そう思うと急に今まで醒めていた情欲を掻き立てられ、与一郎は右近の胸元に再び口付けた。作り物のような白い肌、その美しい皮膚に覆われた本当の顔は、どんな表情をしているのだろう。叶うのならばこの手で引き剥がして問いかけたい。お前はどんな思いで忠三郎を籠絡させたのかと。あの愛しい背中はもう与一郎に振り向くことなど一生ない。もう彼はお前しか見ていない。しかしお前はそれに気がついていないのだと、それがどれだけ与一郎を苦しめたかすら知らないのだと、叫びたかった。しかし与一郎は言わない。けしてその本当のことを言わない。理由を教えてしまっては、納得されてしまっては、与一郎の溜飲が完全に下りることはないのだから。だからこうしてただ理不尽に痛めつけることで、右近の中でなぞを残すことでしか、与一郎に残された道は無かった。それだけだ。何も生まない空虚な行為はこれからも続くのだろう。いつまで続くかはわからない。与一郎の気が晴れるまでだろうか。そんな日が、来るのだろうか。右近の肌を撫ぜながら思う、右近の抵抗はもはや弱弱しい。それでも抵抗してくる彼をせせら笑いながらまたしても辱めるのだ。何度も何度も。いつか終わりがくるその日まで。
…翌日、陽も高く上がった頃、与一郎は漸く目覚めた。
身を起こし息を吐き、腕を見ると右近の抵抗の跡が僅かに赤く残っていた。あと数刻もすれば完全に消えるだろうその痕を指でなぞり意味も無く笑う。

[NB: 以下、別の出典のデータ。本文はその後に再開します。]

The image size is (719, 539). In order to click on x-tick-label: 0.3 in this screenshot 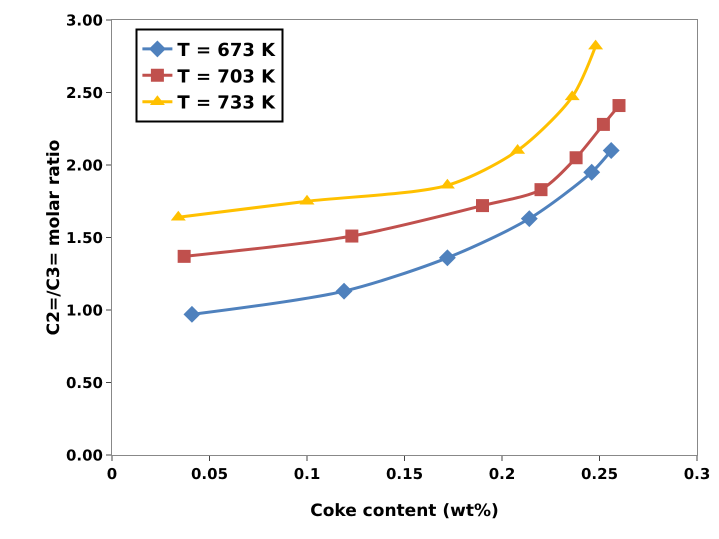, I will do `click(697, 474)`. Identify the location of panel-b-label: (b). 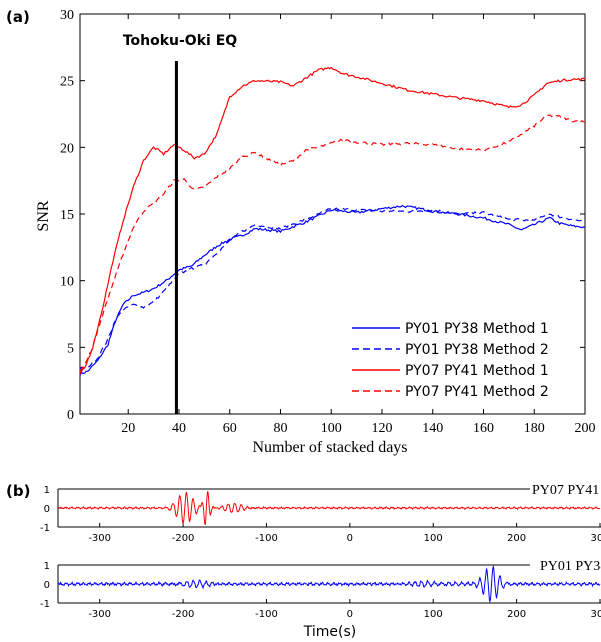
(18, 491).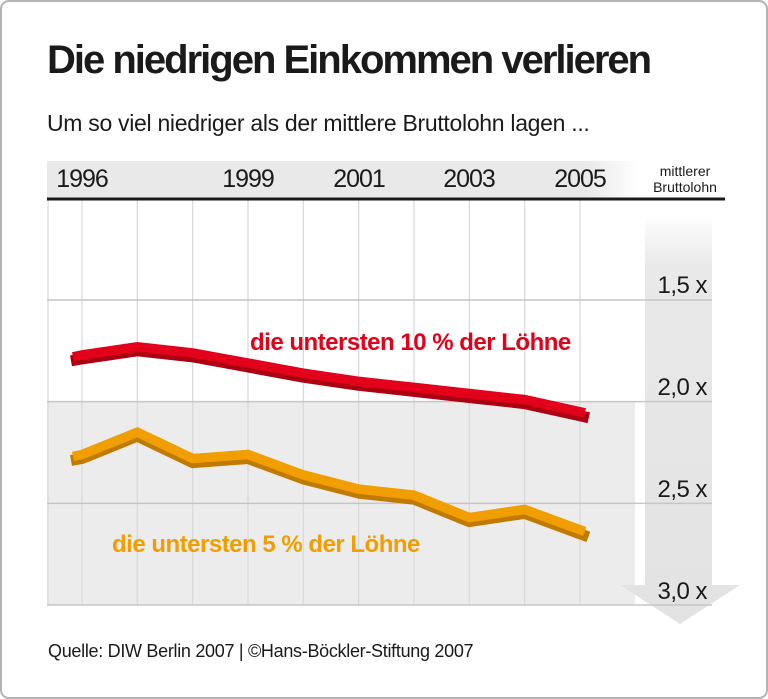  What do you see at coordinates (386, 199) in the screenshot?
I see `x-axis-line` at bounding box center [386, 199]. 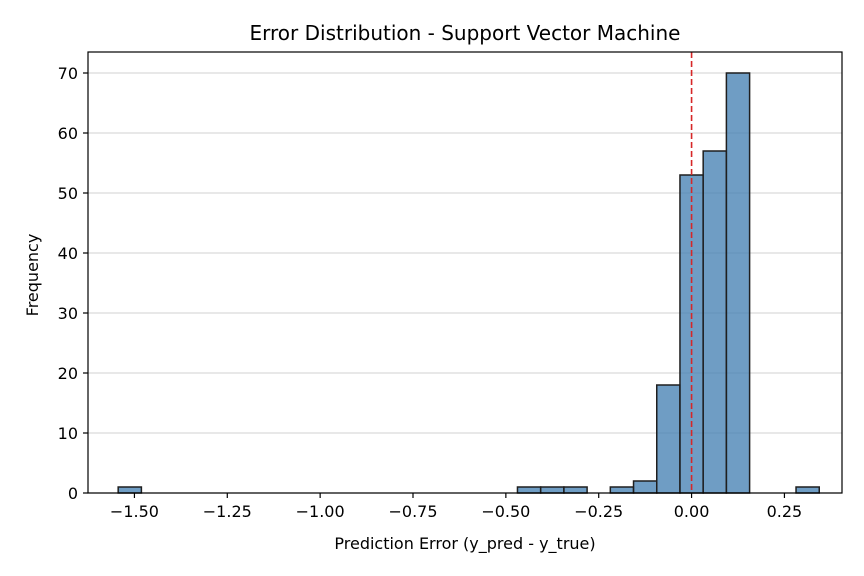 What do you see at coordinates (412, 512) in the screenshot?
I see `x-tick-label: −0.75` at bounding box center [412, 512]. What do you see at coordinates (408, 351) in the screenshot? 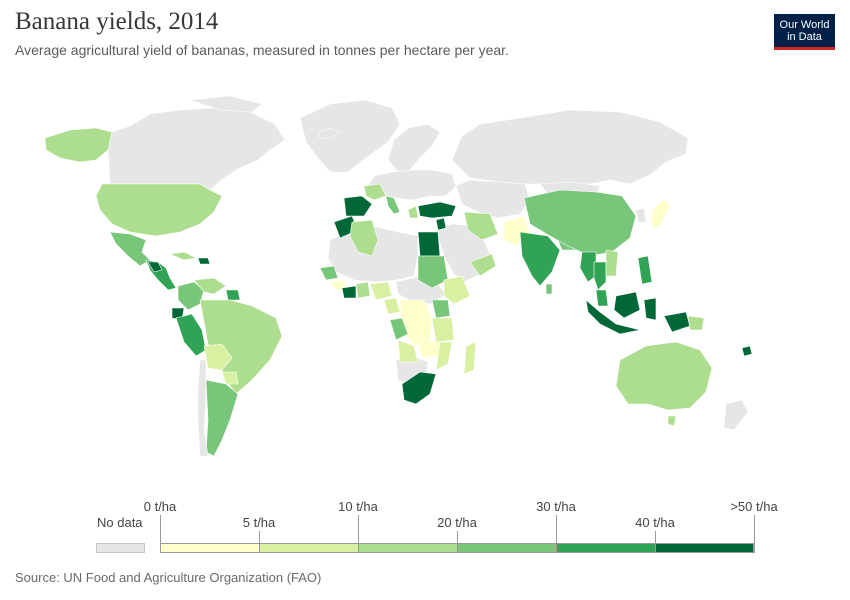
I see `angola` at bounding box center [408, 351].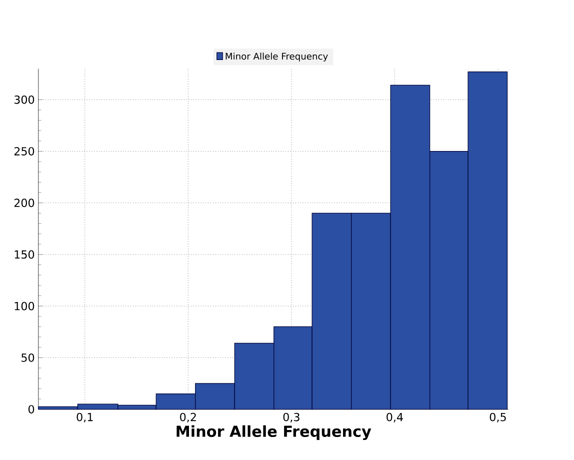  Describe the element at coordinates (292, 417) in the screenshot. I see `x-tick-label: 0,3` at that location.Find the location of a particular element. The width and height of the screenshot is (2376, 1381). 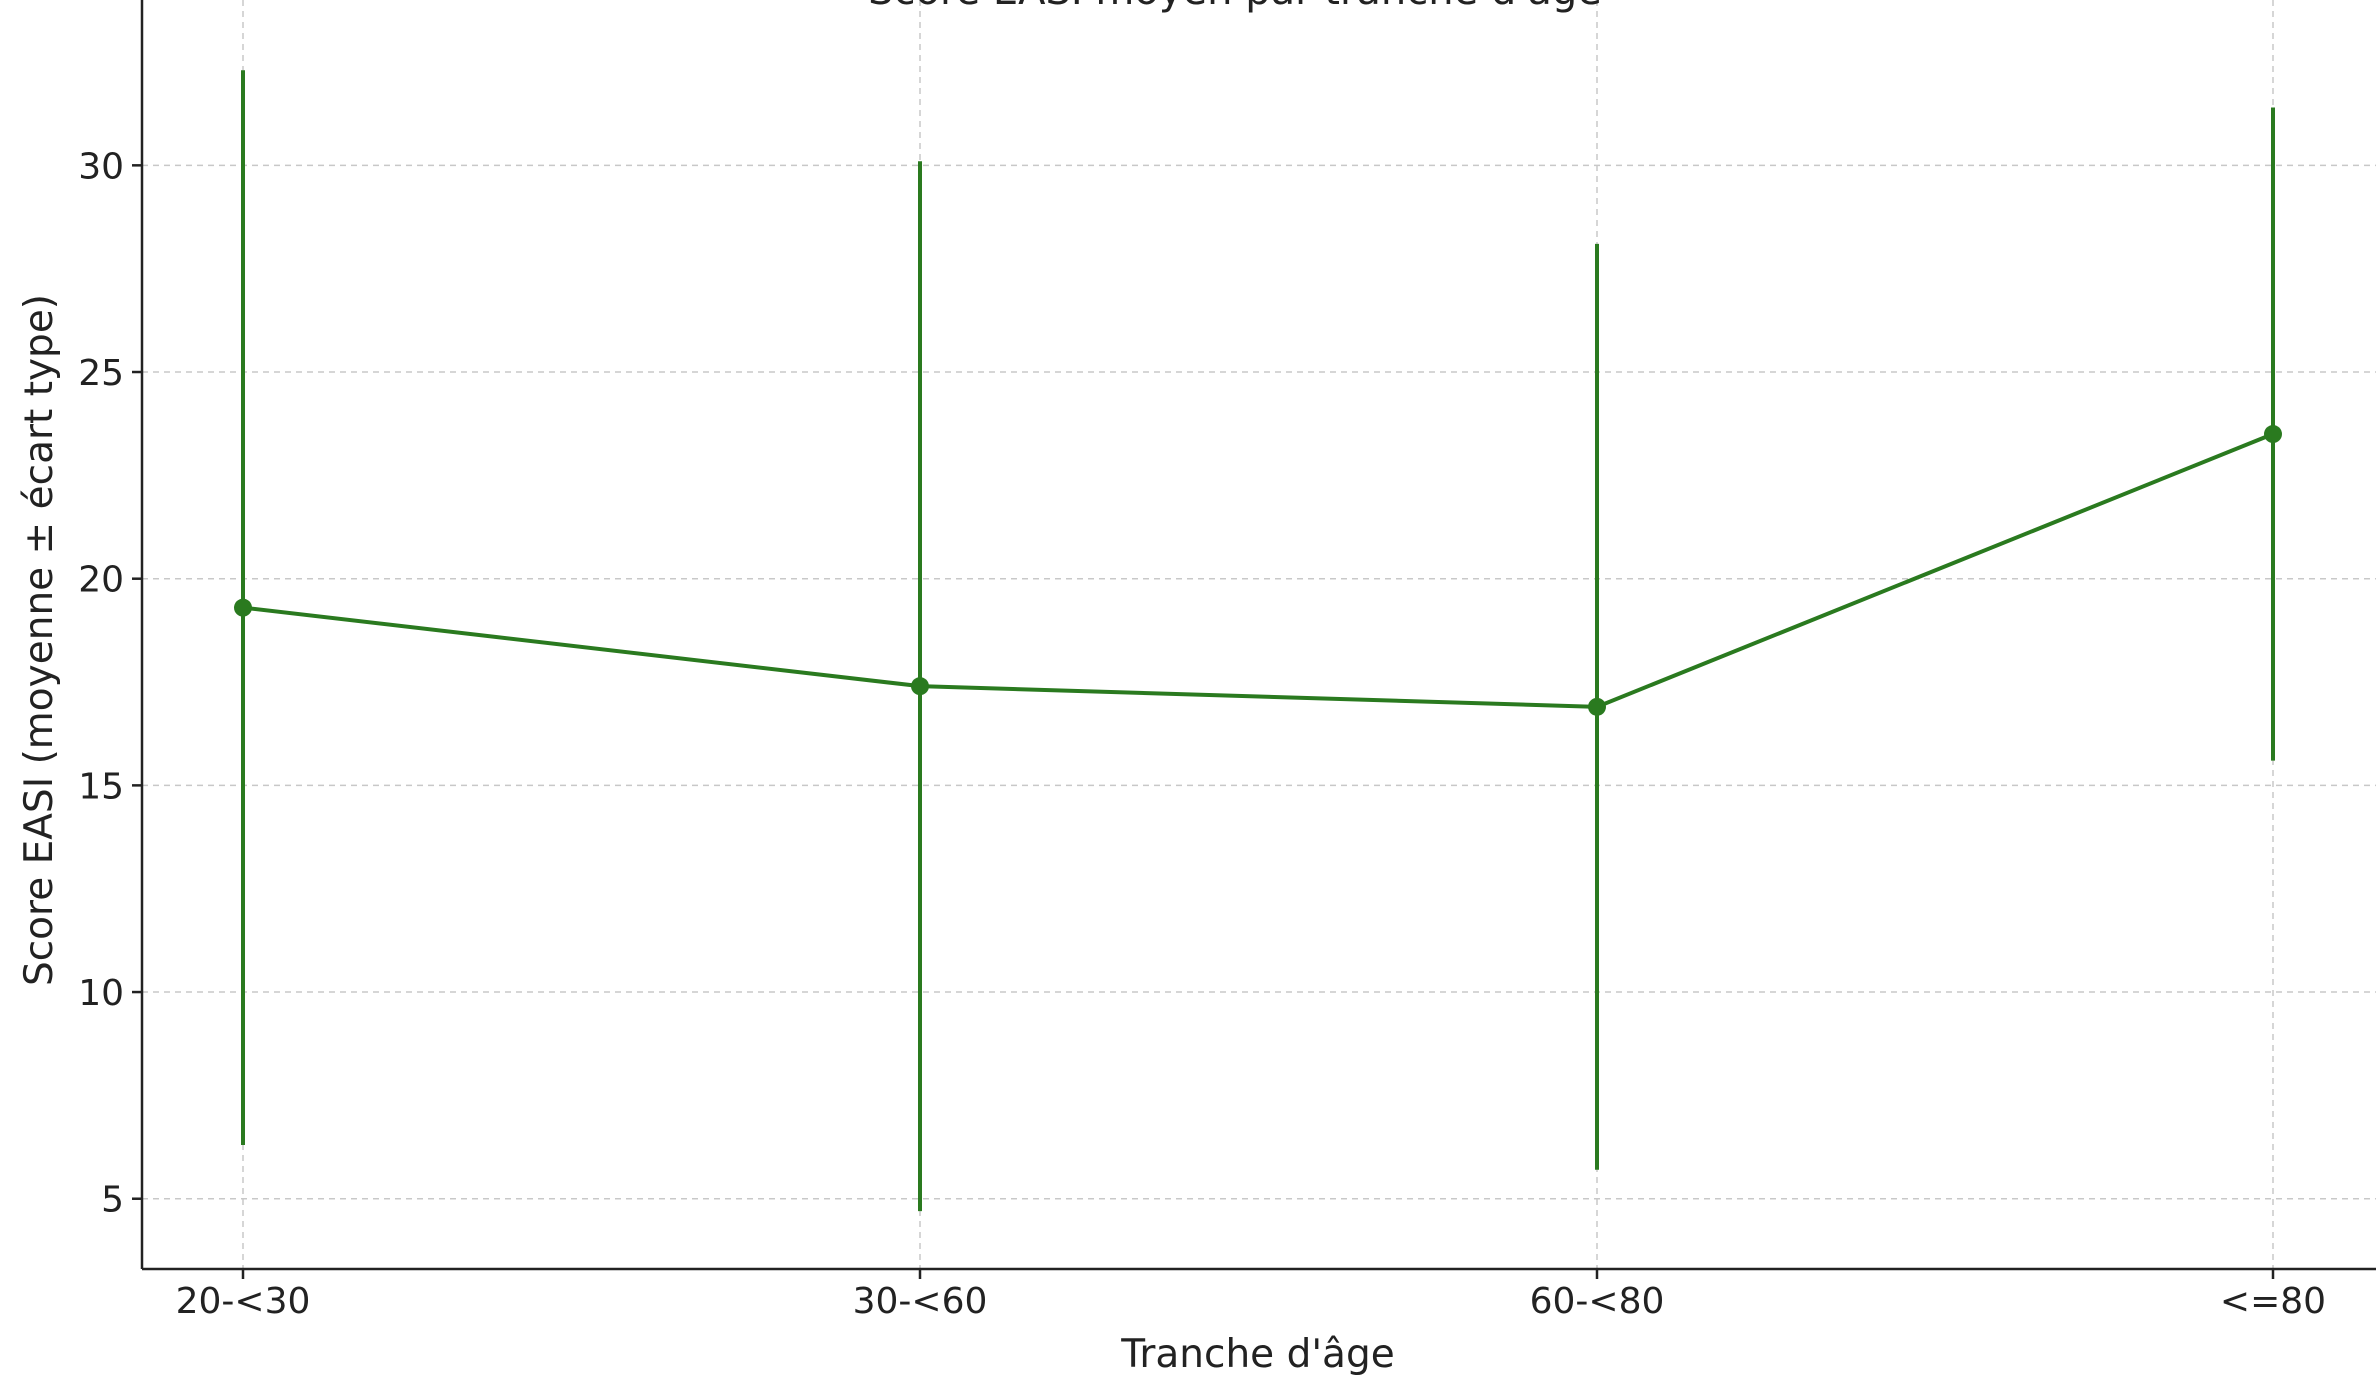

x-tick-label: 60-<80 is located at coordinates (1598, 1302).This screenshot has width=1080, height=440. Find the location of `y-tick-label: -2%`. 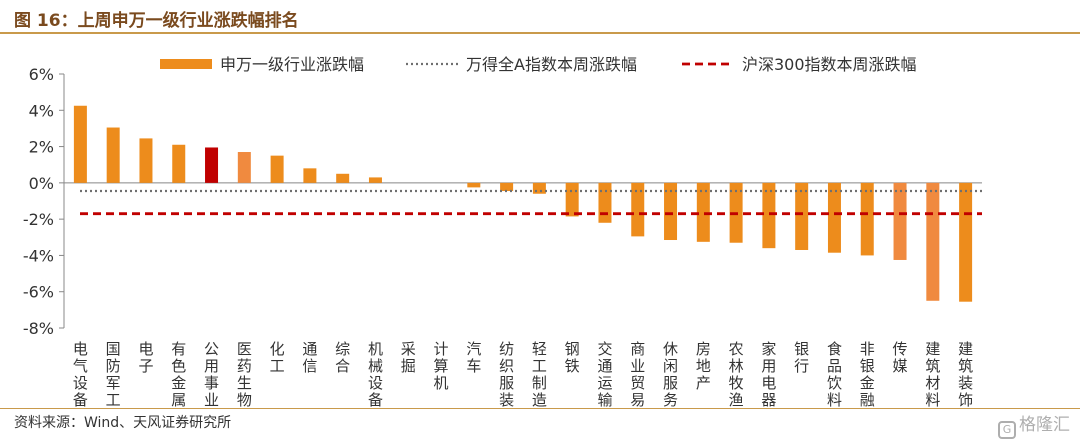

y-tick-label: -2% is located at coordinates (38, 220).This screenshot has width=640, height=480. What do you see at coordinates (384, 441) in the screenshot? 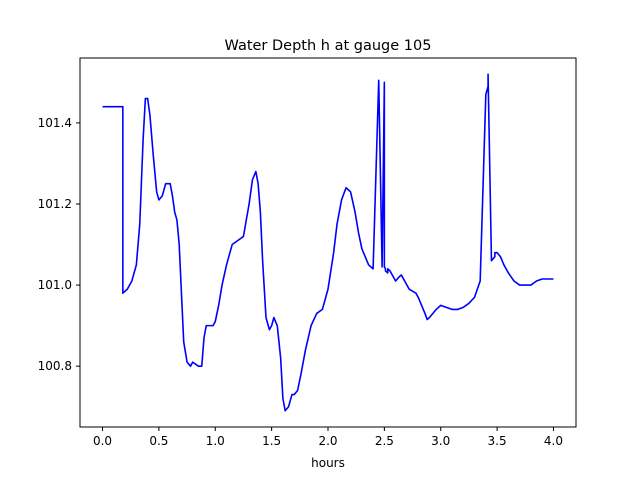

右近の首筋にもきっと似たようなものが残っているのだろう。そしてやはりそれは今日の月を待たずして消えるのだ。あるいはもうそこには何もないのかもしれない。ただひたすらに生白い皮膚が広がっているのだろう。いつもと同じように、変わらず。何も知らない表情をして。
それを思うだけで声を出して笑いたくなる。その内にある表情を、与一郎だけが知っているのだから。